If the softmax function is replaced with a numerically stable version of log-softmax and this is used directly in the cost function, then the gradients don't blow up.
It seems that this could be implemented as a pattern to recognize (softmax paired with categorical crossentropy).
Here's a code snippet that illustrates the problem with the regular softmax versus doing the same thing with the numerically stable log-softmax, where the former gives nans in the gradient and the latter does not blow up.
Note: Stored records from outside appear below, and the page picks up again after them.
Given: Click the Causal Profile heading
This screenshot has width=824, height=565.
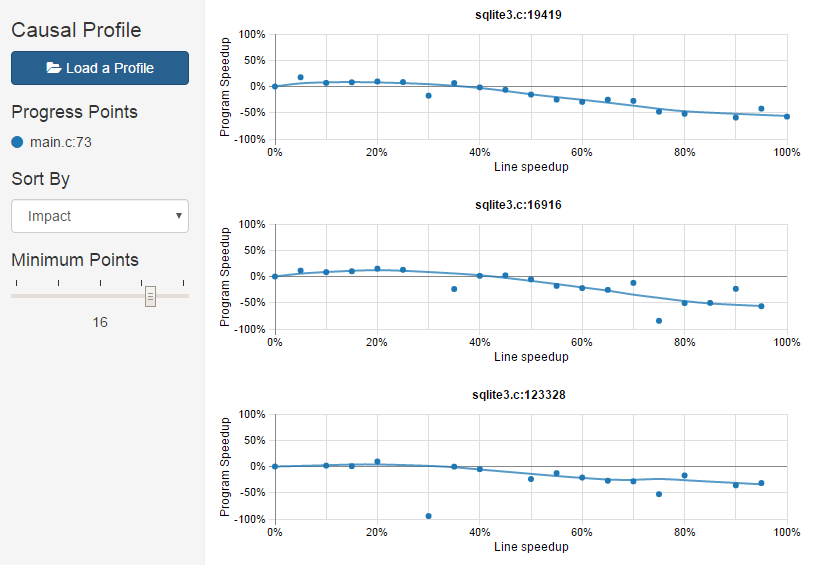Looking at the screenshot, I should click(76, 30).
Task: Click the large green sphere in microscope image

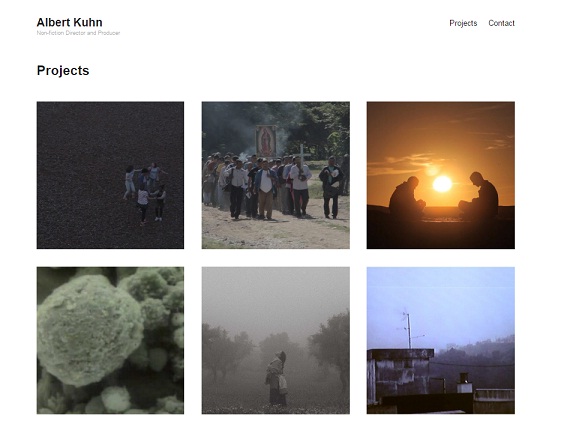Action: (90, 330)
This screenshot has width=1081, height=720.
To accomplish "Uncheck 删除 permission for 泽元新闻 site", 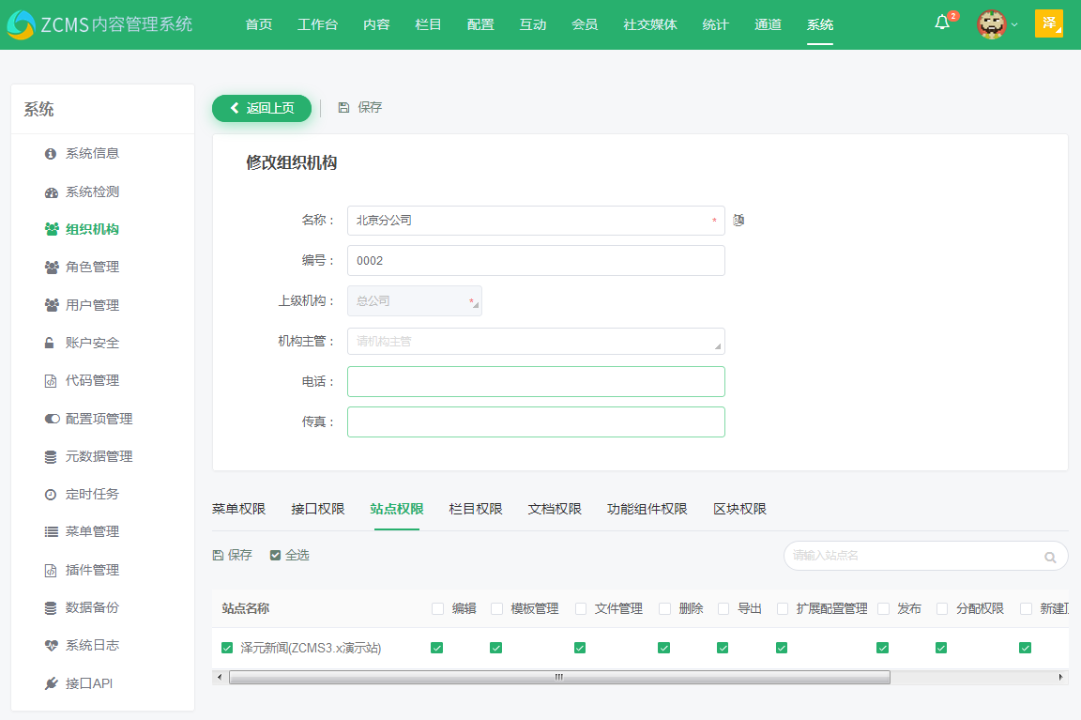I will [663, 647].
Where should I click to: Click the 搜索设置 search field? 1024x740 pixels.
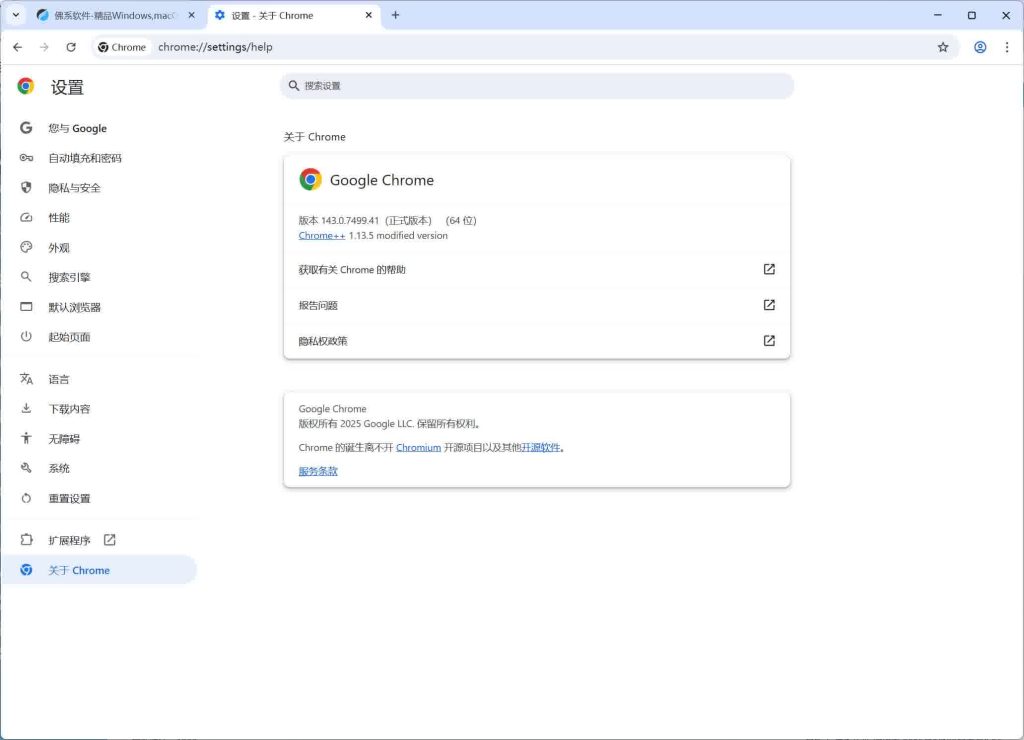tap(537, 86)
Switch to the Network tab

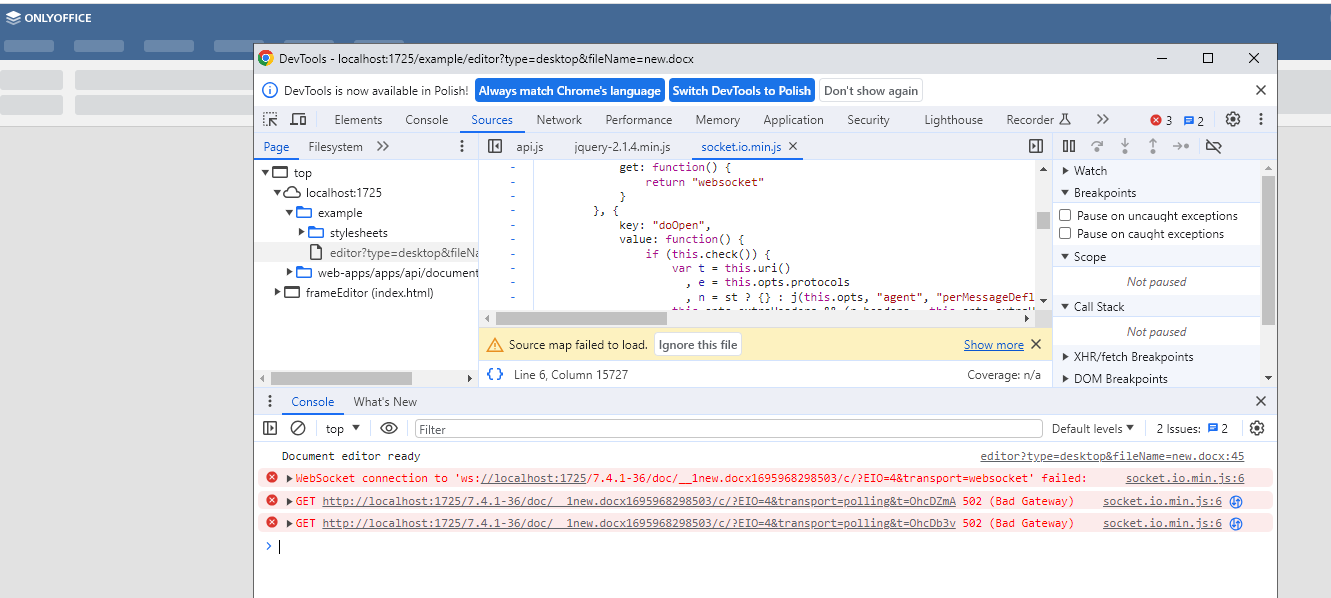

It's interesting because the experiment indicates that for the regular softmax case, the crossentropy loss is coming out numerically stable but not the gradient.
OUTPUT:
True
True
[[ nan nan nan nan nan nan nan nan nan nan]
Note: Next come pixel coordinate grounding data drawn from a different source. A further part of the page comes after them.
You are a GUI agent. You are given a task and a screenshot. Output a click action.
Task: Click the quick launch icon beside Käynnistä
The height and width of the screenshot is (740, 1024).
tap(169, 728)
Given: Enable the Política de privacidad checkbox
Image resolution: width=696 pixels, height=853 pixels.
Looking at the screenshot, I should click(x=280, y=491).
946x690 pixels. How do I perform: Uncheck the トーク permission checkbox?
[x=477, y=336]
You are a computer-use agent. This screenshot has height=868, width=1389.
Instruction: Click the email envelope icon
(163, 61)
[ nan nan nan nan nan nan nan nan nan nan]
[ nan nan nan nan nan nan nan nan nan nan]
[ nan nan nan nan nan nan nan nan nan nan]
[ nan nan nan nan nan nan nan nan nan nan]]
[[-0.2 0.2 0. 0. 0. 0. 0. 0. 0. 0. ]
[ 0. -0.2 0. 0.2 0. 0. 0. 0. 0. 0. ]
[ 0. 0. -0.2 0. 0. 0. 0.2 0. 0. 0. ]
[ 0. 0. 0. -0.2 0. 0. 0.2 0. 0. 0. ]
[ 0. 0. 0. 0. -0.2 0.2 0. 0. 0. 0. ]]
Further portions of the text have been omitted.